In meixichen/SpatialGEV: Fit Spatial Generalized Extreme Value Models

knitr::opts_chunk$set(
  collapse = TRUE,
  comment = "#>",
  fig.path = "man/figures/README-",
  out.width = "100%",
  tidy = "styler"
)

SpatialGEV

Meixi Chen, Martin Lysy, Reza Ramezan

Description

A fast Bayesian inference method for spatial random effects modelling of weather extremes. The latent spatial variables are efficiently marginalized by a Laplace approximation using the TMB library, which leverages efficient automatic differentiation in C++. The models are compiled in C++, whereas the optimization step is carried out in R. With this package, users can fit spatial GEV models with different complexities to their dataset without having to formulate the model using C++. This package also offers a method to sample from the approximate posterior distributions of both fixed and random effects, which will be useful for downstream analysis.

Installation

Before installing SpatialGEV, make sure you have TMB installed following the instructions here.

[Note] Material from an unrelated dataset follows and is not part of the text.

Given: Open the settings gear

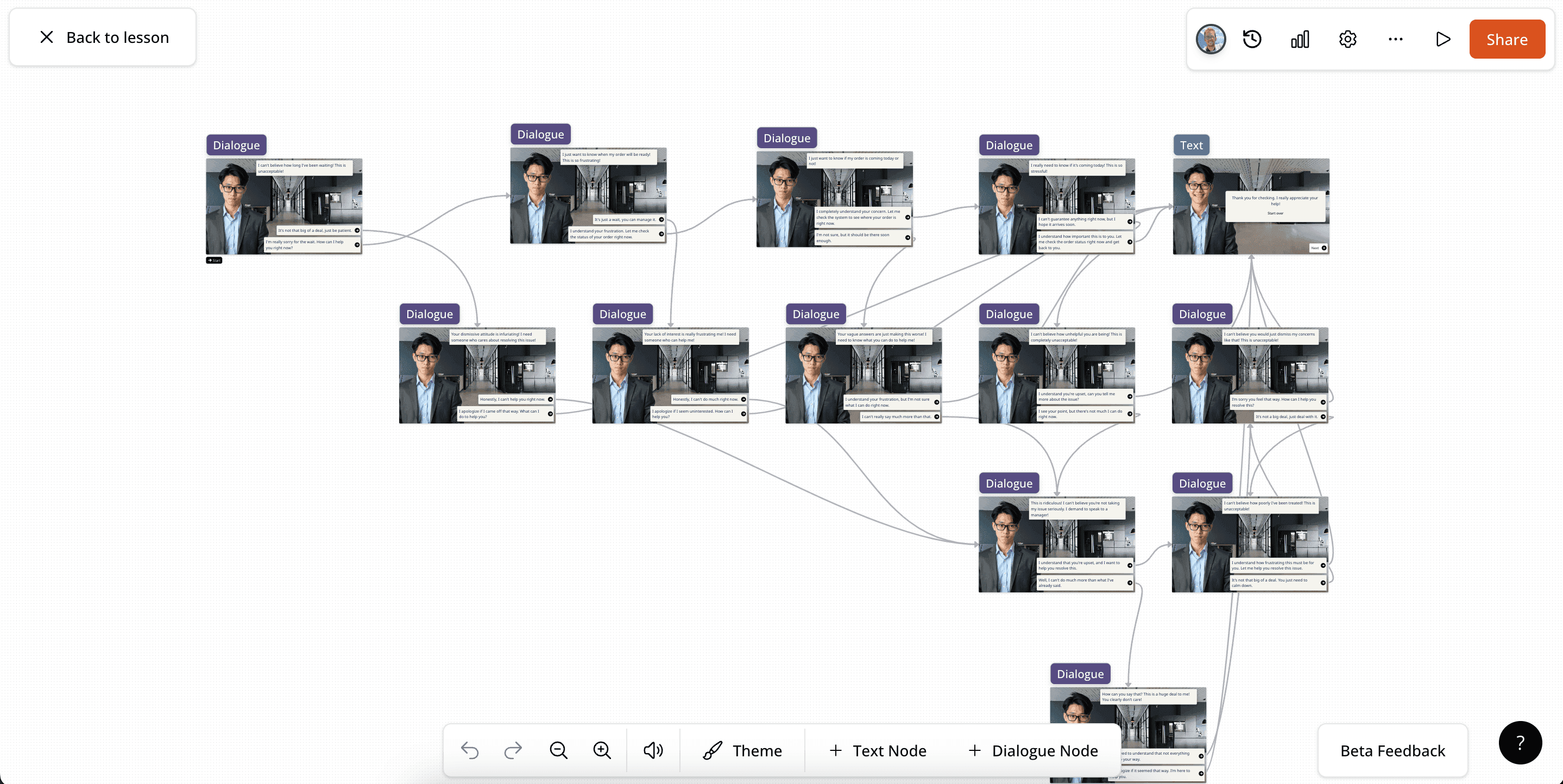Looking at the screenshot, I should (1347, 39).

SpatialGEV uses several functions from the INLA package for SPDE approximation to the Matérn covariance as well as mesh creation on the spatial domain. If the user would like to use the SPDE method (i.e. kernel="spde" in spatialGEV_fit()), please first install package INLA. Since INLA is not on CRAN, it needs to be downloaded following their instruction here.

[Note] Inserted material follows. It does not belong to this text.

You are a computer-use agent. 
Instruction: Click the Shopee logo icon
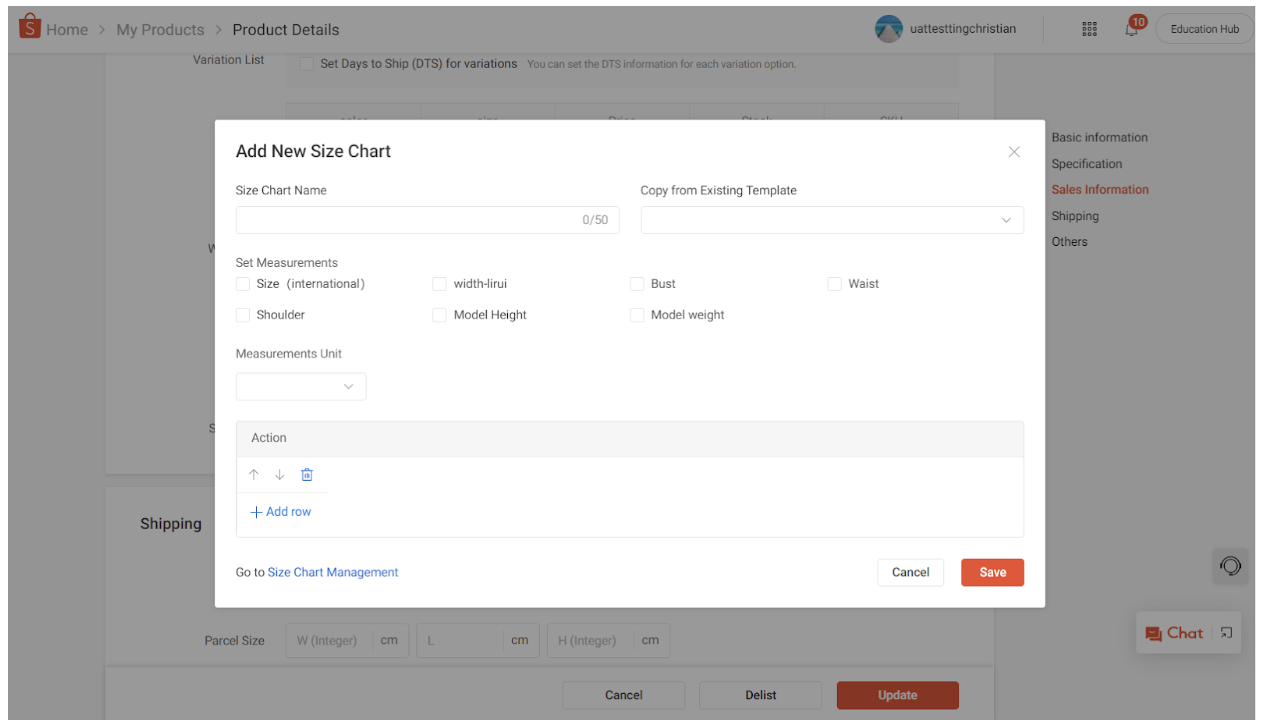coord(28,28)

To download the stable version of this package, run

install.packages("SpatialGEV")

To download the development version of this package, run

devtools::install_github("meixichen/SpatialGEV")

Example

Using the simulated data set simulatedData2 provided in the package, we demonstrate how to use this package. Spatial variation of the GEV parameters are plotted below.

library(SpatialGEV)
# GEV parameters simulated from Gaussian random fields
a <- simulatedData2$a # location
logb <- simulatedData2$logb # log scale
logs <- simulatedData2$logs # log shape
locs <- simulatedData2$locs # coordinate matrix
n_loc <- nrow(locs) # number of locations
y <- Map(evd::rgev, n=sample(50:70, n_loc, replace=TRUE),
         loc=a, scale=exp(logb), shape=exp(logs)) # observations

filled.contour(
  x = unique(locs$x),
  y = unique(locs$y),
  z = matrix(a, ncol=sqrt(n_loc)), 
  color.palette = terrain.colors,
  xlab="Longitude", ylab="Latitude", 
  main="Spatial variation of a",
  cex.lab=1,cex.axis=1
)

filled.contour(
  x = unique(locs$x),
  y = unique(locs$y),
  z = matrix(exp(logb), ncol=sqrt(n_loc)), 
  color.palette = terrain.colors,
  xlab="Longitude", ylab="Latitude", 
  main="Spatial variation of b",
  cex.lab=1,cex.axis=1
)

filled.contour(
  x = unique(locs$x),
  y = unique(locs$y),
  z = matrix(exp(logs), ncol=sqrt(n_loc)),
  color.palette = terrain.colors,
  xlab="Longitude", ylab="Latitude",
  main="Spatial variation of s",
  cex.lab=1,cex.axis=1
)

To fit a GEV-GP model to the simulated data, use the spatialGEV_fit() function. We use random="abs" to indicate that all three GEV parameters are treated as random effects. The shape parameter s is constrained to be positive (log transformed) by specifying reparam_s="positive". The covariance kernel function used here is the SPDE-approximated Matérn kernel kernel="spde". Initial parameter values are passed to init_param using a list.

fit <- spatialGEV_fit(
  data = y, locs = locs, random = "abs",
  init_param = list(
    a = rep(60, n_loc),
    log_b = rep(2,n_loc),
    s = rep(-3,n_loc),
    beta_a = 60, beta_b = 2, beta_s = -2,
    log_sigma_a = 1.5, log_kappa_a = -2,
    log_sigma_b = 1.5, log_kappa_b = -2,
    log_sigma_s = -1, log_kappa_s = -2
  ),
  reparam_s = "positive",
  kernel="spde",
  silent = TRUE
)

class(fit)
print(fit)

Posterior samples of the random and fixed effects are drawn using spatialGEV_sample(). Specify observation=TRUE if we would also like to draw from the posterior predictive distribution.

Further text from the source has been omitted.